_WHAT THE EXERCISE ASKS_
From the first line to the last, output the entries exactly.

--- DATA SHOWN ---

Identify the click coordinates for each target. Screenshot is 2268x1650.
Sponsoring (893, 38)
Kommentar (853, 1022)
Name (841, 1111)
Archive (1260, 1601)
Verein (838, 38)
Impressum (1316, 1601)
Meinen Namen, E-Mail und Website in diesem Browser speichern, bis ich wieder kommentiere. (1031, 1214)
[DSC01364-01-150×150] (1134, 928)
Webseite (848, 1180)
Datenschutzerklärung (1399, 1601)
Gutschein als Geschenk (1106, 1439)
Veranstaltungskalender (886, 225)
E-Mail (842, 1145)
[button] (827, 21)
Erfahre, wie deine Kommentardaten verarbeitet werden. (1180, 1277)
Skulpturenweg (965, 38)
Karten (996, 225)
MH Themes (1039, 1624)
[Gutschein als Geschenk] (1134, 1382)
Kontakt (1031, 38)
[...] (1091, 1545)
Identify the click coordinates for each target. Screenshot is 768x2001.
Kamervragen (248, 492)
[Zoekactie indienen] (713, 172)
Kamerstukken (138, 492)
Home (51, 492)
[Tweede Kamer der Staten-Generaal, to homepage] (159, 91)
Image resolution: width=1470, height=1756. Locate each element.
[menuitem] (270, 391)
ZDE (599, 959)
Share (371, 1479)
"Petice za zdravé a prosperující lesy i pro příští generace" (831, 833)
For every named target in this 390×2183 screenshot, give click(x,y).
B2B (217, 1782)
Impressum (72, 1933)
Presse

---

_EXERCISE RESPONSE_
Identify the click coordinates for each target. Screenshot is 2268x1650.
Sponsoring (893, 38)
Kommentar (853, 1022)
Name (841, 1111)
Archive (1260, 1601)
Verein (838, 38)
Impressum (1316, 1601)
Meinen Namen, E-Mail und Website in diesem Browser speichern, bis ich wieder kommentiere. (1031, 1214)
[DSC01364-01-150×150] (1134, 928)
Webseite (848, 1180)
Datenschutzerklärung (1399, 1601)
Gutschein als Geschenk (1106, 1439)
Veranstaltungskalender (886, 225)
E-Mail (842, 1145)
[button] (827, 21)
Erfahre, wie deine Kommentardaten verarbeitet werden. (1180, 1277)
Skulpturenweg (965, 38)
Karten (996, 225)
MH Themes (1039, 1624)
[Gutschein als Geschenk] (1134, 1382)
Kontakt (1031, 38)
[...] (1091, 1545)
Identify the click coordinates for each target. Screenshot is 768x2001.
Kamervragen (248, 492)
[Zoekactie indienen] (713, 172)
Kamerstukken (138, 492)
Home (51, 492)
[Tweede Kamer der Staten-Generaal, to homepage] (159, 91)
Image resolution: width=1470, height=1756. Locate each element.
[menuitem] (270, 391)
ZDE (599, 959)
Share (371, 1479)
"Petice za zdravé a prosperující lesy i pro příští generace" (831, 833)
For every named target in this 390×2183 screenshot, give click(x,y).
B2B (217, 1782)
Impressum (72, 1933)
Presse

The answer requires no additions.